- TASK BRIEF -
Working from the records below, repeat exactly the lines starting at the line that contains "This screenshot has height=548, width=1080." and ending at the line that contains "Click 'Generating grub", inclusive.

- PROVIDED INFORMATION -
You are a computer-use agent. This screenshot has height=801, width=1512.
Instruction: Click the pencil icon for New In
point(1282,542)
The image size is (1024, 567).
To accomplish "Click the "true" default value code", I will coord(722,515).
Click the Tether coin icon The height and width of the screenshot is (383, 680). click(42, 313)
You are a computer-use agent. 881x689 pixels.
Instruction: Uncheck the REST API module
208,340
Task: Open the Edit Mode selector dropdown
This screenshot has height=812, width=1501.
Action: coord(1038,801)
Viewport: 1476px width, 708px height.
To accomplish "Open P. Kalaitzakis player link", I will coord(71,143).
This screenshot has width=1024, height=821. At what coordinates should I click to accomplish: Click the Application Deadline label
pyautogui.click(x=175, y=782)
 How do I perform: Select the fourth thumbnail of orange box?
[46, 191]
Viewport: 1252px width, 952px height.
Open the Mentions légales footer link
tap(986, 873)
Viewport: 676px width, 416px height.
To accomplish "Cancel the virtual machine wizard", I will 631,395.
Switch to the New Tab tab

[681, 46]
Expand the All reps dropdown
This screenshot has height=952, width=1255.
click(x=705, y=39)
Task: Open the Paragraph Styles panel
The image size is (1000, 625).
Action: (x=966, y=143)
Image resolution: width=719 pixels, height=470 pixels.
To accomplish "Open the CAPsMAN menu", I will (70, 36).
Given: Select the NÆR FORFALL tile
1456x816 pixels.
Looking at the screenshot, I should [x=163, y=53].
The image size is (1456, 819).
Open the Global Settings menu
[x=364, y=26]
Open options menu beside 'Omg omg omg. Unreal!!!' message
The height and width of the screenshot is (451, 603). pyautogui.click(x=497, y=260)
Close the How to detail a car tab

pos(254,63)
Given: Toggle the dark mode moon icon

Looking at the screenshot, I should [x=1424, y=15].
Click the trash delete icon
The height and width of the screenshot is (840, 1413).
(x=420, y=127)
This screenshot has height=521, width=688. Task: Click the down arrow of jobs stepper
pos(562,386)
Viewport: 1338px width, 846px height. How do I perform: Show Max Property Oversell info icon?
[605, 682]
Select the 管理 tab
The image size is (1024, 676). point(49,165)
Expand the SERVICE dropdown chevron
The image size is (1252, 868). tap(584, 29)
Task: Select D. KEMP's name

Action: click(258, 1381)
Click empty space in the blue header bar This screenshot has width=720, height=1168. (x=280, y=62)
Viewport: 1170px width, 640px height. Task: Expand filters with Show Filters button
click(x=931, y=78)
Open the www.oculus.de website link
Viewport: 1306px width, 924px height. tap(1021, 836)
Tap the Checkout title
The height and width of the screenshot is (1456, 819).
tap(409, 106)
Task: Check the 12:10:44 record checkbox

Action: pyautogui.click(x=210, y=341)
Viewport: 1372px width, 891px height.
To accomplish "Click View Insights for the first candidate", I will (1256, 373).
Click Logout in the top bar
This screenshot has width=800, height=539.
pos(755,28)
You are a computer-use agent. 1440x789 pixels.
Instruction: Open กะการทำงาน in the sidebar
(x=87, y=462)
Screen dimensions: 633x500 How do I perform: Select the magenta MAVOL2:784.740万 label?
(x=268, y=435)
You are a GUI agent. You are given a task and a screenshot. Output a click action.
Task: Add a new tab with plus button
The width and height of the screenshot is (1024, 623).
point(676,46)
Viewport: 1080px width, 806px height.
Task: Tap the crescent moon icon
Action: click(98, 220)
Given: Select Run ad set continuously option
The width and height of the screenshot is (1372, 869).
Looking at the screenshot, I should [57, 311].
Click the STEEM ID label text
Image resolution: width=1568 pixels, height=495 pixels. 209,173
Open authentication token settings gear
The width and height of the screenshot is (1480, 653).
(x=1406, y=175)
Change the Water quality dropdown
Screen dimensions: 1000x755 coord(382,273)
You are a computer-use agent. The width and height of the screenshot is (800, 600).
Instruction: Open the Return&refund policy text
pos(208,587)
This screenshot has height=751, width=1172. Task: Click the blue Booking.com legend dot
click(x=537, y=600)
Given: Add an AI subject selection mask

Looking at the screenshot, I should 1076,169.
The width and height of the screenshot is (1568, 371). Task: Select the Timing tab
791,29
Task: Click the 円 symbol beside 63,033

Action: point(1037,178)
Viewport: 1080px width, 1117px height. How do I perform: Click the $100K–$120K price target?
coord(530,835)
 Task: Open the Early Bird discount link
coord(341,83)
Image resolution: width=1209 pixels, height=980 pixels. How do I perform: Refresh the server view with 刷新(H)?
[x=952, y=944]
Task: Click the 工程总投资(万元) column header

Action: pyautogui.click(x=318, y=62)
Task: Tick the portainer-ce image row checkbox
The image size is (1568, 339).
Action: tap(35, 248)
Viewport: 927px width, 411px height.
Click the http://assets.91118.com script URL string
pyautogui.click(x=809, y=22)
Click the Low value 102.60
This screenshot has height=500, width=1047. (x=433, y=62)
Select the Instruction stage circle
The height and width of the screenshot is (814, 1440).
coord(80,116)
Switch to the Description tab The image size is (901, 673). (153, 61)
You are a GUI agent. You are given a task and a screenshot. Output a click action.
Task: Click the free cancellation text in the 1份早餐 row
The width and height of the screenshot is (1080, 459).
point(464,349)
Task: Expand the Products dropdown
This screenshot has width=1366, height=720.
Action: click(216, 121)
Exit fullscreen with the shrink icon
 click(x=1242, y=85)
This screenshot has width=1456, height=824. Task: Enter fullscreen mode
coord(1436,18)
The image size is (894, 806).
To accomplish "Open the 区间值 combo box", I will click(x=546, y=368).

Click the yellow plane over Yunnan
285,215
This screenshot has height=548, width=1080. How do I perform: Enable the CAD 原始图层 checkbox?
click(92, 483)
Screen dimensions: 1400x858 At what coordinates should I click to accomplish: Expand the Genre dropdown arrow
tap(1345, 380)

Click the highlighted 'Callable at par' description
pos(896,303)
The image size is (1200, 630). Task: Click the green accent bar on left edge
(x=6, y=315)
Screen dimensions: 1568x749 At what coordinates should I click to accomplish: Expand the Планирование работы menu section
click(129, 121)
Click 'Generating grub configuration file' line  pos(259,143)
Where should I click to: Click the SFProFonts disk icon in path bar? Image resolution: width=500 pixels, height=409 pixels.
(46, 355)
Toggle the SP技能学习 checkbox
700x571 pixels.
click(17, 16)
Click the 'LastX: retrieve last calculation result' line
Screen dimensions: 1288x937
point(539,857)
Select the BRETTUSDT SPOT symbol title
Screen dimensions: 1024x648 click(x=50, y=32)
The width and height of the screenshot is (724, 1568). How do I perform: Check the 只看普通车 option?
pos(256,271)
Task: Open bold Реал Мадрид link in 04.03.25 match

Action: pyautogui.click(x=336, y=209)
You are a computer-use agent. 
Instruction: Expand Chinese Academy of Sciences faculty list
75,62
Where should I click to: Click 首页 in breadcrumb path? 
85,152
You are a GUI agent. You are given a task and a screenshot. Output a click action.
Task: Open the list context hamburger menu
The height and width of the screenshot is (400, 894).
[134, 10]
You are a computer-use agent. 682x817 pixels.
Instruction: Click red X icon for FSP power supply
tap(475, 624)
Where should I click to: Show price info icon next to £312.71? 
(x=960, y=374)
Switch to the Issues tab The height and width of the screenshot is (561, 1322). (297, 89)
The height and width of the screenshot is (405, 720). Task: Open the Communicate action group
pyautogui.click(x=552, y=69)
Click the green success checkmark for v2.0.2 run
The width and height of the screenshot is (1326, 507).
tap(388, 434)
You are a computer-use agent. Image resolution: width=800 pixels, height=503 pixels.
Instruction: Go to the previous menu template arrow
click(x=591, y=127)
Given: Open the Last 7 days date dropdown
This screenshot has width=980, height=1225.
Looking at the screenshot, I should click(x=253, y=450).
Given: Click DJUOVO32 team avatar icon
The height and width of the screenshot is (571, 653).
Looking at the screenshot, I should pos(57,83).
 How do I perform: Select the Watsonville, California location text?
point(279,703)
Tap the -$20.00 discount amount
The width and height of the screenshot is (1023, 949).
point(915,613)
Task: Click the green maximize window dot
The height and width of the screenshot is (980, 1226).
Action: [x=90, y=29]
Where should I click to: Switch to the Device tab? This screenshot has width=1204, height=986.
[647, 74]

- EXERCISE RESULT -
This screenshot has height=548, width=1080. How do I perform: Enable the CAD 原始图层 checkbox?
click(92, 483)
Screen dimensions: 1400x858 At what coordinates should I click to accomplish: Expand the Genre dropdown arrow
tap(1345, 380)

Click the highlighted 'Callable at par' description
pos(896,303)
The image size is (1200, 630). Task: Click the green accent bar on left edge
(x=6, y=315)
Screen dimensions: 1568x749 At what coordinates should I click to accomplish: Expand the Планирование работы menu section
click(129, 121)
Click 'Generating grub configuration file' line  pos(259,143)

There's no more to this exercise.